Step 1: Concentration
Find a comfortable seated position and begin by closing your eyes and breathing in and out through your nose.
Find a comfortable seated position and begin by closing your eyes and breathing in and out through your nose.
Choose an object of concentration and try to stay with it. The most common object of concentration is the breath. This is something we take with us where ever we go and focusing on it often has a calming effect. You can focus on the breath at the nostrils or at the belly. After the mind becomes calm and concentrated, one can more easily use the mind to study thoughts, emotions and other questions
Step 2: Investigation
The more concentrated and calm the mind becomes, the more clearly we can see what is happening with our thoughts, our emotions and our lives. For example, we can investigate a strong reaction we had to a situation. If our mind is calm, we can more clearly understand the root of the issue within us and not blame someone else for our reaction.

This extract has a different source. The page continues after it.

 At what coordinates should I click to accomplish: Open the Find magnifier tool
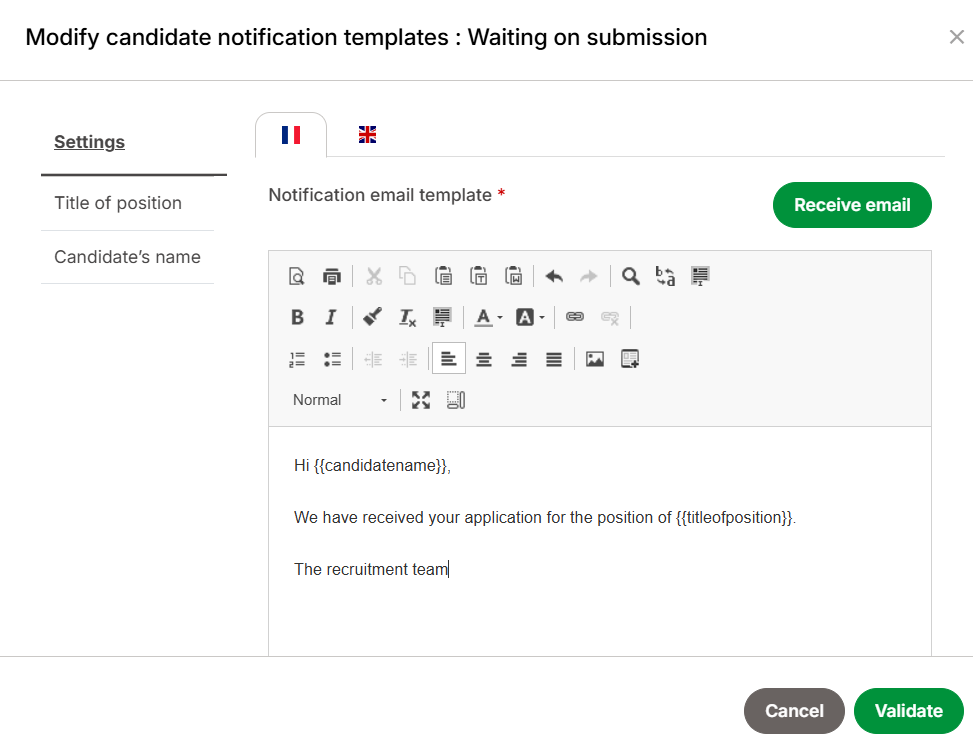click(x=630, y=276)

You can also ask yourself questions and see what answers come up. The answers that come from a calm mind are often very different that the ones that come from a busy mind. You can ask yourself simple questions, such as “Should I stay in this job?” or “Why am I so angry about this?” or bigger questions, such as, “Where does deep and lasting happiness come from?”
Training the mind takes time, just like a muscle. Be patient, and do not expect fast results. This kind of mental training is very new for many of us. Even when you don’t experience a calm mind, you can still learn a lot from meditation.
Above all, remember to be patient and gentle with yourself.